Recep Tayyip Erdogan might see a sultan when he looks in the mirror, but he’s no Andrew Jackson—he’s about to lose a bank fight. The Financial Times reports:
President Recep Tayyip Erdogan of Turkey has backed off in his battle with the country’s central bank after weeks in which the Turkish lira has fallen more than 10 per cent against the dollar.
As national authorities across the world seek to respond to the rise in the US currency, Mr Erdogan held what appeared to be a reconciliatory meeting with Erdem Basci, central bank governor, whom he last month called a traitor for not cutting interest rates more aggressively.
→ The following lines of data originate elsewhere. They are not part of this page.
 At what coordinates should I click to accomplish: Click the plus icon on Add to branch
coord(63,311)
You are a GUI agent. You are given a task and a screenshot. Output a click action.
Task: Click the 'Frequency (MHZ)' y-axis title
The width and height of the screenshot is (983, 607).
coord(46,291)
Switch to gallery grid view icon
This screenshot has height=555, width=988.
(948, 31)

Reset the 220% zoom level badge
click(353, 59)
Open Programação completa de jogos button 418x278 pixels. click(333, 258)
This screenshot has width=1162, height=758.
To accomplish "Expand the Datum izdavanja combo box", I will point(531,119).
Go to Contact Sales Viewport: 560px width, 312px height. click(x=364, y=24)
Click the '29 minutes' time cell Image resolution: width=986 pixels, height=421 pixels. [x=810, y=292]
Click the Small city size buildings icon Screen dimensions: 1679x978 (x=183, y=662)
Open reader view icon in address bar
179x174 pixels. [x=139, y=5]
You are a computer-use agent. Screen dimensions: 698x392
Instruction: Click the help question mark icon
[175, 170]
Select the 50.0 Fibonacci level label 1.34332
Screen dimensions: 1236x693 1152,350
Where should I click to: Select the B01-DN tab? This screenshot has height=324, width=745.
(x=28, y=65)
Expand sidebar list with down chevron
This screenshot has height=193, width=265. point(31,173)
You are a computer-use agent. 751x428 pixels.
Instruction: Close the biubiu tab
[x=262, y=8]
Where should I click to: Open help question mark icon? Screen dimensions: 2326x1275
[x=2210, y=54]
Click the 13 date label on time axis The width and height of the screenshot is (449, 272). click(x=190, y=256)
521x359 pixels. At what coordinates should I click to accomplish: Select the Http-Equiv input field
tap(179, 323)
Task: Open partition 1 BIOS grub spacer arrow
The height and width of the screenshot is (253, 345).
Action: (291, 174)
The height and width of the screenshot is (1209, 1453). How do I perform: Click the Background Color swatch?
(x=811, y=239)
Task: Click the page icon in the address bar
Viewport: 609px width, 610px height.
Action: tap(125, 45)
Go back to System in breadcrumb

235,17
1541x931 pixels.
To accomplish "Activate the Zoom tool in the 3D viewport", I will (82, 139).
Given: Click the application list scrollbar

While his public reasoning was more than a bit muddled, Erdogan seems to want to keep interest rates low in order to keep a construction-industry bubble inflated. This is not surprising: the building industries have been responsible for a lot of Turkey’s recent economic growth, which has fallen off sharply lately. Erdogan’s fear is that AKP’s support, which was built largely on a record of economic success, might similarly fall off sharply.
Not only did the head of the central bank successfully stand up to the President, but as the FT reports, there was significant disagreement between Erdogan and his hand-picked successor, Prime Minister Davotoglu, on the issue as well. It appears Turkey is not (yet) a one-man state.